We use Rails at work, and we recently had a problem with an underperforming query. The problem was that the table from which the models were pulled needed to be the absolute last table in the query, and ActiveRecord really wants the table to be the first in the list. No combination of joins(), includes(), where(), or anything else was getting us what we wanted.

The schema below has been changed to protect the innocent.

Let’s say I have a table of Products, each produced by a Company, with a Person who is the CEO, and a Pet that they got from the local pound. Presume that there are millions of products across tens of thousands of companies, millions of people who could be CEO, and hundreds of thousands of pets.
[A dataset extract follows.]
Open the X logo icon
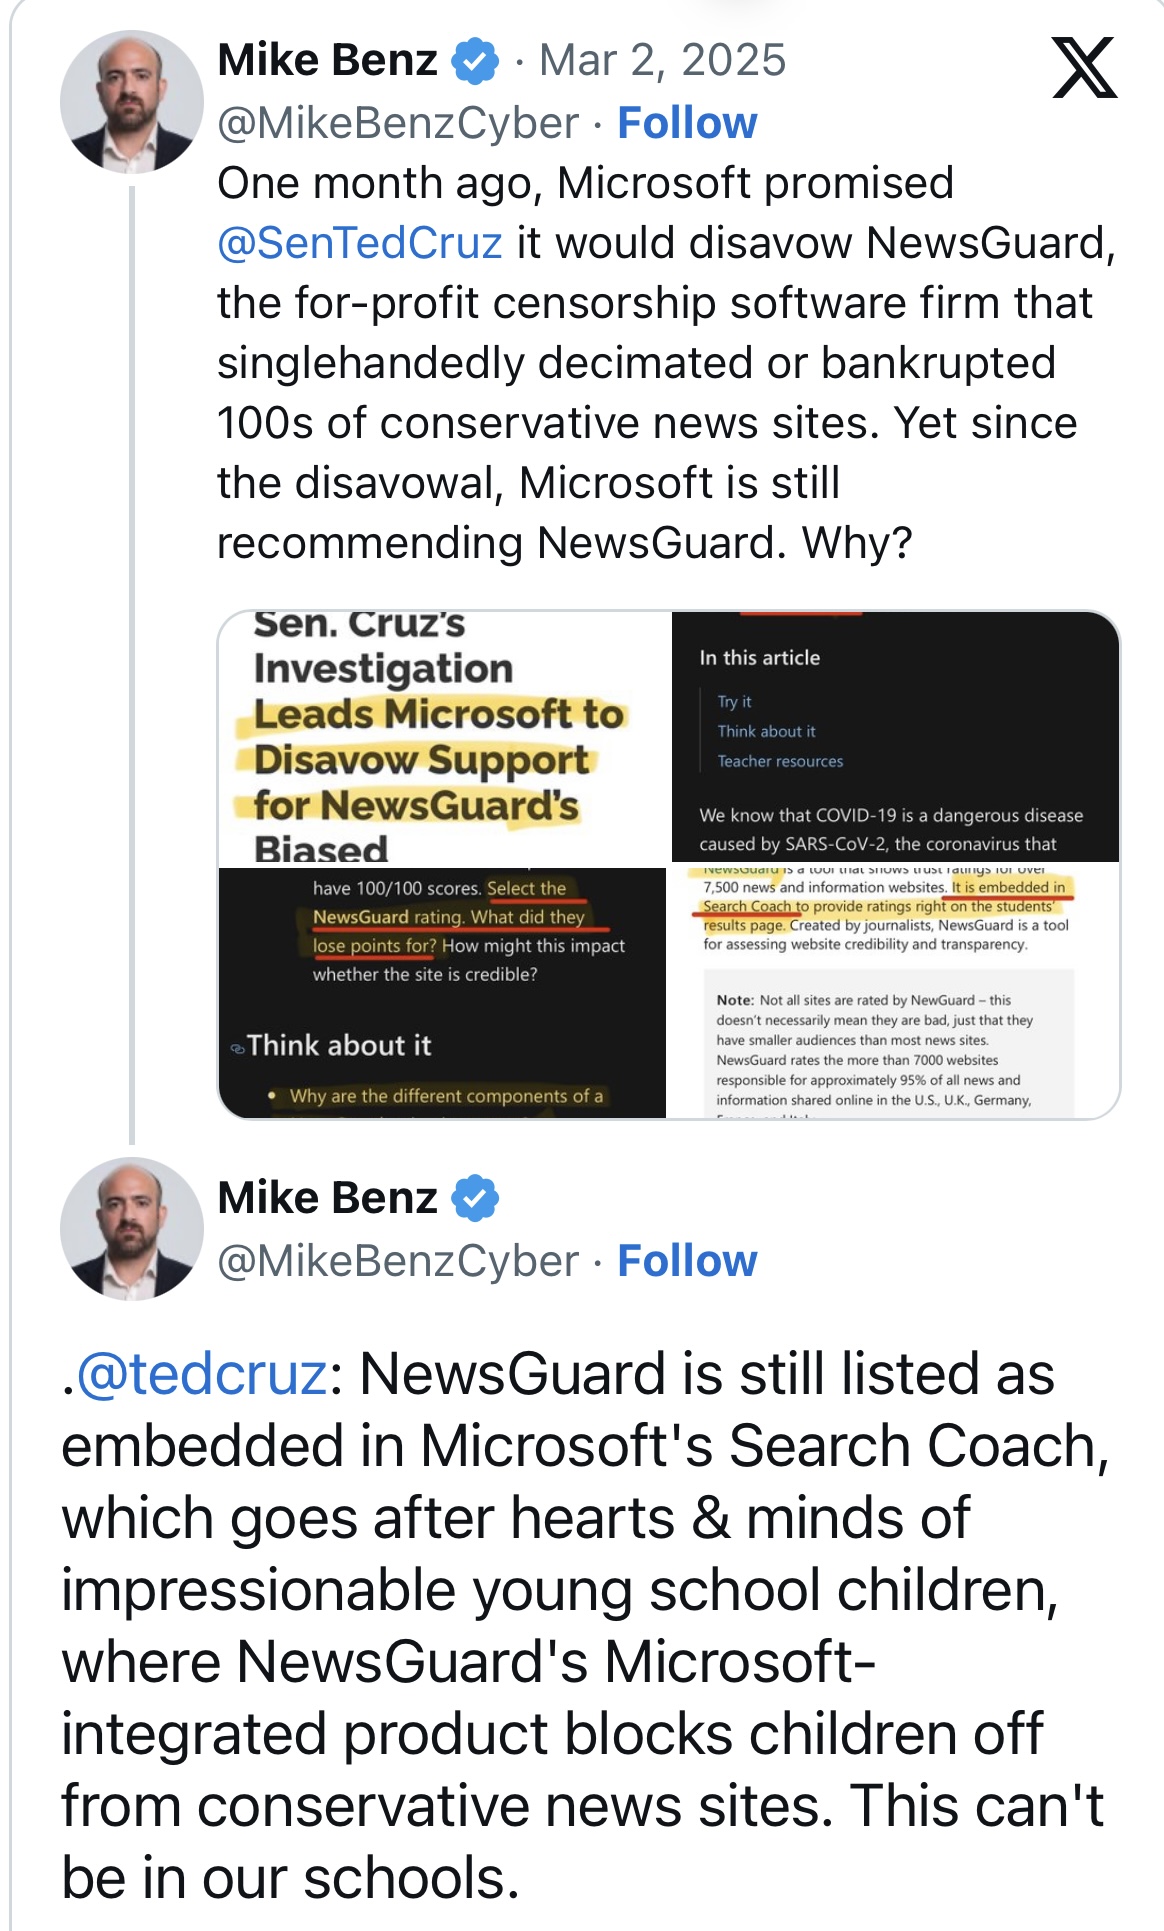1164x1931 pixels. coord(1085,68)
What if I want to find the names of the dogs owned by CEOs of companies that produce televisions?

Naively, that might look something like:

Pet.select(:name).joins(:owner, :company, :product).where(type: :dog, product: {type: :television}).uniq

The query that runs is going to look like:

SELECT DISTINCT pet.name
FROM pet
  INNER JOIN people ON (pet.owner = people.id)
  INNER JOIN company ON (people.id = company.ceo)
  INNER JOIN product ON (company.id = product.company) AND (product.type = 'television')
WHERE (pet.type = 'dog')

Problem being, if you’re running a database that doesn’t correctly optimize this query, this join is awful: it’s going to take every pet and join its owner, then bring in every company for those owners, then bring in every product for every company, and only at the very end will it bother to go back and filter down pets that are docs and products that are televisions.

But if you ran the query in reverse, you’re likely to get significantly better results based on the cardinality of the data: there will be relatively few television products (let’s say thousands), which will be produced by only a few dozen companies and thus with a few dozen CEOs, and by the time you get their dogs you’ve never had more than a few thousand records.
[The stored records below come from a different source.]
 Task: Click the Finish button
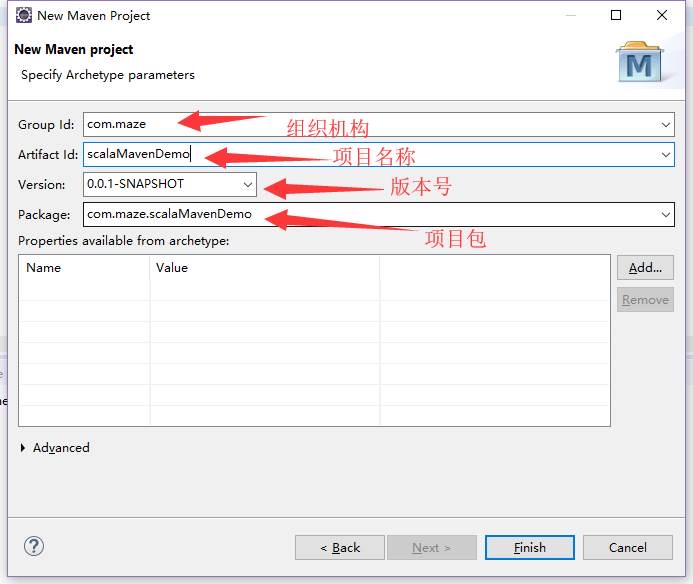click(x=529, y=547)
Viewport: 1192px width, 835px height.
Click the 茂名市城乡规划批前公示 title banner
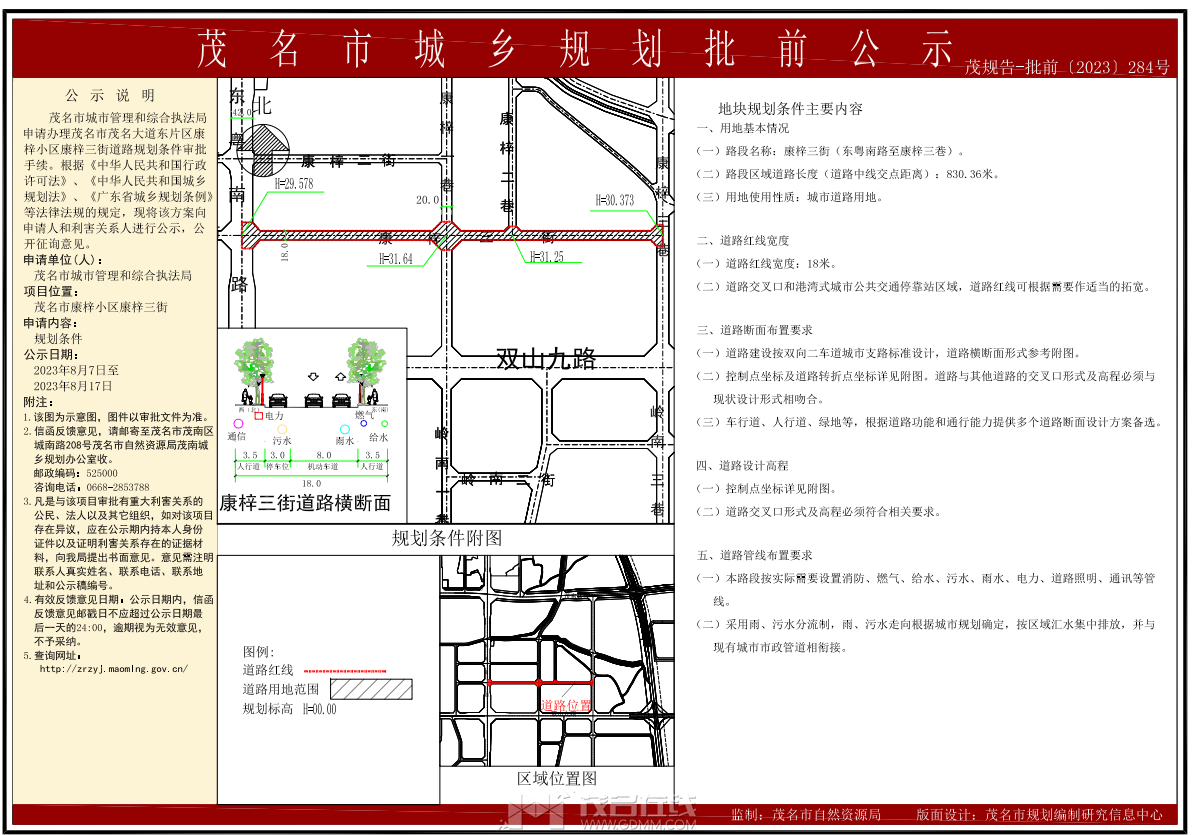[575, 49]
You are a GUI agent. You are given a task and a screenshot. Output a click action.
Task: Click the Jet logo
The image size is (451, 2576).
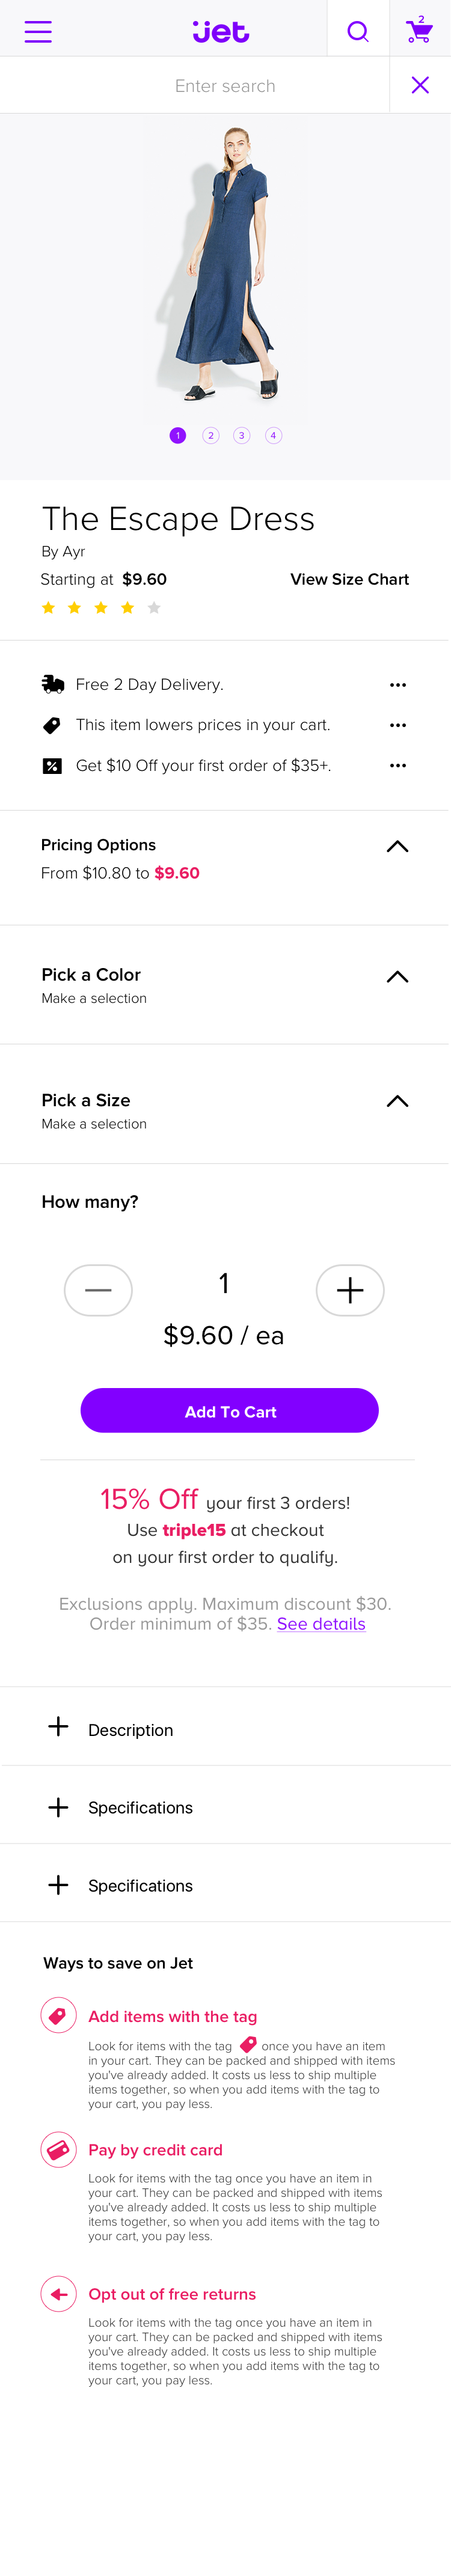pos(221,32)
So how do you work around this?

I want to get to this:

Product.where(type: :television).ceo_pets.where(type: :dog)
Product.find(1234).ceo_pets.where(type: dog)
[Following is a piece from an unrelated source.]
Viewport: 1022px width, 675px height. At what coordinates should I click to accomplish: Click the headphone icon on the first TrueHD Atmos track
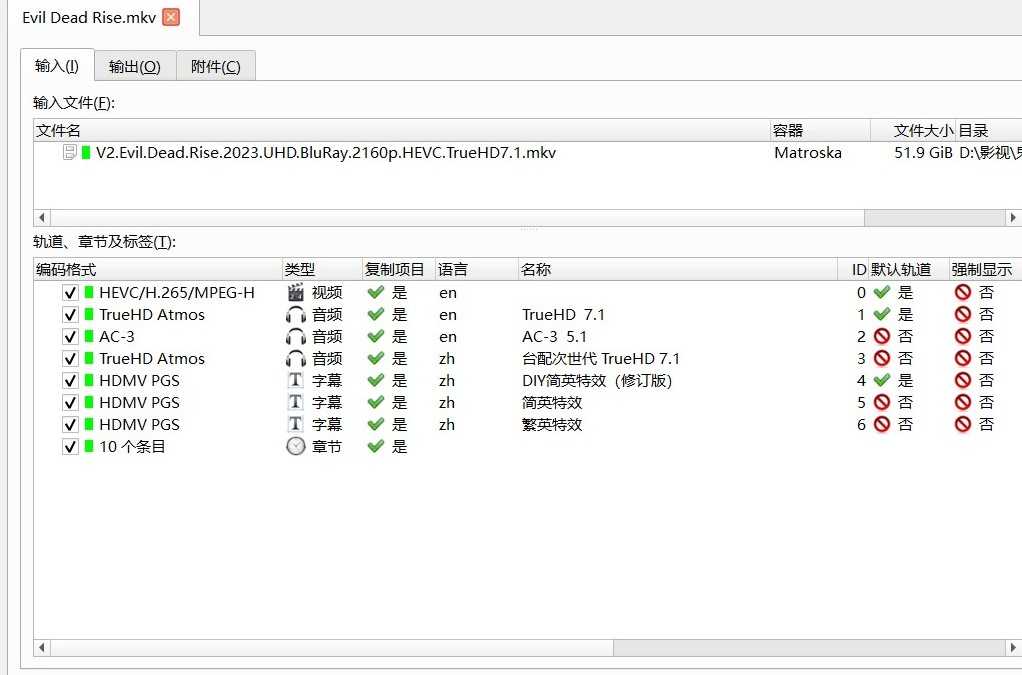(x=295, y=314)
John Lynch has a good blog post that gives the inspiration for our solution:

class Product < ActiveRecord::Base
  def self.ceo_pets
    existing_scope = self.connection.unprepared_statement { self.reorder(nil).select('company').uniq.to_sql }
    Pet.joins( <<-MEGAQUERY
        INNER JOIN (#{existing_scope}) AS product ON (1 = 1)
        INNER JOIN company ON (product.company = company.id)
        INNER JOIN people ON (company.ceo = people.id)
          AND (people.id = pet.owner)
      MEGAQUERY
    ).uniq
  end
  def ceo_pets
    Product.where(id: self.id).ceo_pets
  end

This gives you the best of both worlds: you can use it in a class-level (Arel) context, or in an instance-level context.

To explain some magic:

  • The unprepared_statement line basically just takes the Arel as it is so far, anything to the left of .ceo_pets in the chain, and gets the SQL statement that would fetch those records. Or, more specifically, the company IDs for those products.
  • We then take that SQL and inject it as a subquery in our big join. The (1 = 1) part is meant to work around the fact that ActiveRecord assumes the table for the class is the first table in the join. In this case, the class is Pet, so it transparently makes pet the first table in the join. But we can’t directly relate pet to product at this point in the join, so we use (1 = 1) to fake a cross join and continue on. We could, if we wanted, refactor this a bit to perform the same to_sql trick more than once to use more subqueries and/or really get the order we want, but this is good enough to show the point.
  • The dangling AND at the end finally ties our pets to their owners.
  • And, of course, we uniq so ActiveRecord will add a DISTINCT for pets.
  • The instance version works around the fact that we’re working with non-magical methods instead of magical scopes and relationships, so if we have an instance we need to convert that back to an Arel if we want to do anything interesting with it.

I know some pedant is going to come around and point out that by doing the cross join above we may not have gained anything, but that’s really just an artifact of the very contrived example. The real-world version of this refactoring took a query that was taking 300+ seconds to return and got it returning in 3 seconds at the worst case.